◆ PROBLEM A ◆
Return the portion of the Prisoner of Azkaban re-read text starting with "The book takes" and going on through "obvious to me.".

I'm doing a re-read of the third Harry Potter book,
Harry Potter and The Prisoner of Azkaban. I promise I'm actually going through with this one. It's easier recapping a book than several seasons of a TV show.
The book takes place in 1993. I read it in 1999. December, to be exact. I was fourteen and in 8th grade.
I had read the first two(!) books that summer, because nobody would shut up about it.I finally gave in, and realized I was dealing with something special. Still, the books were cute to me; they were still written for a younger audience, and it was obvious to me.
Then there was PoA, where Harry's aunt calls his dead mother a bitch and he has memories of his parents being murdered. Not the darkest thing a book has ever done, but still, it's more real than an evil snake (that apparently can go a thousand years without food) petrifying people. No, Dementors don't really exist, but triggers do, and Dementors make you remember things you don't want to think about, maybe didn't even know you remembered. That's very, VERY real. Knowing this, I really looked at the HP books a different way.

(Records from a data source)
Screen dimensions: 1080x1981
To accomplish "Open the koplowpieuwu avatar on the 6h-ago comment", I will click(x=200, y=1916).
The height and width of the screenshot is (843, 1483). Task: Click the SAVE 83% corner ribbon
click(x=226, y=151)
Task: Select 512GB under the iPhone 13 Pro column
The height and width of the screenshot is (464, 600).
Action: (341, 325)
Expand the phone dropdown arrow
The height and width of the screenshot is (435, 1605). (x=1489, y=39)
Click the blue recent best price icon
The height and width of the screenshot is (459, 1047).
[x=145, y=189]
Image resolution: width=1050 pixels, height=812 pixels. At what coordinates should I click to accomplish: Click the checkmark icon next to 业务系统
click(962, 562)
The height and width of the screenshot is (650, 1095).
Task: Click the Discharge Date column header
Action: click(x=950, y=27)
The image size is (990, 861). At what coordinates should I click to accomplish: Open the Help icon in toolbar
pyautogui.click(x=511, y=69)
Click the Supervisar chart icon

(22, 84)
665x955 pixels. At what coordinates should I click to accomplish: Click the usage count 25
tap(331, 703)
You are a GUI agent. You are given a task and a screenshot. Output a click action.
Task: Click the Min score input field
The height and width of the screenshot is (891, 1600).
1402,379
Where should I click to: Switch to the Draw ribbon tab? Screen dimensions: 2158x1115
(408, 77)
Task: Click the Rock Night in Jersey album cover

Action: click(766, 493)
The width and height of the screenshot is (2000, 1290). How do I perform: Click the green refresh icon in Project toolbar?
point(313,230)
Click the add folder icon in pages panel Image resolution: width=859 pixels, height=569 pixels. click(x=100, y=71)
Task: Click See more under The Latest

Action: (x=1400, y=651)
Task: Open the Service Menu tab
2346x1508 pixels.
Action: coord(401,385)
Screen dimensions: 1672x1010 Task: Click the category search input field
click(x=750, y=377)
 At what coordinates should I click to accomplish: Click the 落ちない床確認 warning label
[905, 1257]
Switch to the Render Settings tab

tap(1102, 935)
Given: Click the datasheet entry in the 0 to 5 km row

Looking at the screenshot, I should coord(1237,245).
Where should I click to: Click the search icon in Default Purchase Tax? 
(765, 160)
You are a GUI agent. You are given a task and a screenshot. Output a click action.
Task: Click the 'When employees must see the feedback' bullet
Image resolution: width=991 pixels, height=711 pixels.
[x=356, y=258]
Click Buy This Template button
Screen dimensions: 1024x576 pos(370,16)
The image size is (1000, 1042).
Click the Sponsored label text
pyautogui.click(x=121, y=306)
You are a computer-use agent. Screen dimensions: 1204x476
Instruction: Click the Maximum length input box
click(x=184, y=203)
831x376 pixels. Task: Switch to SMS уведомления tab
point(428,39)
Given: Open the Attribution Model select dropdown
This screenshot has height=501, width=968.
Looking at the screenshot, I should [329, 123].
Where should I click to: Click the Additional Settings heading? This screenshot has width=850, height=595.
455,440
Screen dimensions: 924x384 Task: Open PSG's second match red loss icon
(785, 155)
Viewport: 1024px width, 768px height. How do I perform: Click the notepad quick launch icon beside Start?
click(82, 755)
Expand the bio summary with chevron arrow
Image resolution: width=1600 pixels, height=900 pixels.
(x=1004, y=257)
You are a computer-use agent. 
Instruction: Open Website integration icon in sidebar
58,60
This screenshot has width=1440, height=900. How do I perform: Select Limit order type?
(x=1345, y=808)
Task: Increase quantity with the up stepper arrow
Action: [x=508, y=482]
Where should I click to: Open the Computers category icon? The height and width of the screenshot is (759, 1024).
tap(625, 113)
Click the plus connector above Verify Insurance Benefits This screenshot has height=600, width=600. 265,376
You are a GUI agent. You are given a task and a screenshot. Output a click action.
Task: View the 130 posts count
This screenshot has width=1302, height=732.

◆ PROBLEM B ◆
Swap "corner ribbon" for "corner banner" in the records, from the first line through the line with "click(x=226, y=151)", leaving all else unchanged, and give back only those lines.

◆ CORRECT RESULT A ◆
The book takes place in 1993. I read it in 1999. December, to be exact. I was fourteen and in 8th grade.
I had read the first two(!) books that summer, because nobody would shut up about it.I finally gave in, and realized I was dealing with something special. Still, the books were cute to me; they were still written for a younger audience, and it was obvious to me.

◆ CORRECT RESULT B ◆
Screen dimensions: 1080x1981
To accomplish "Open the koplowpieuwu avatar on the 6h-ago comment", I will click(x=200, y=1916).
The height and width of the screenshot is (843, 1483). Task: Click the SAVE 83% corner banner
click(x=226, y=151)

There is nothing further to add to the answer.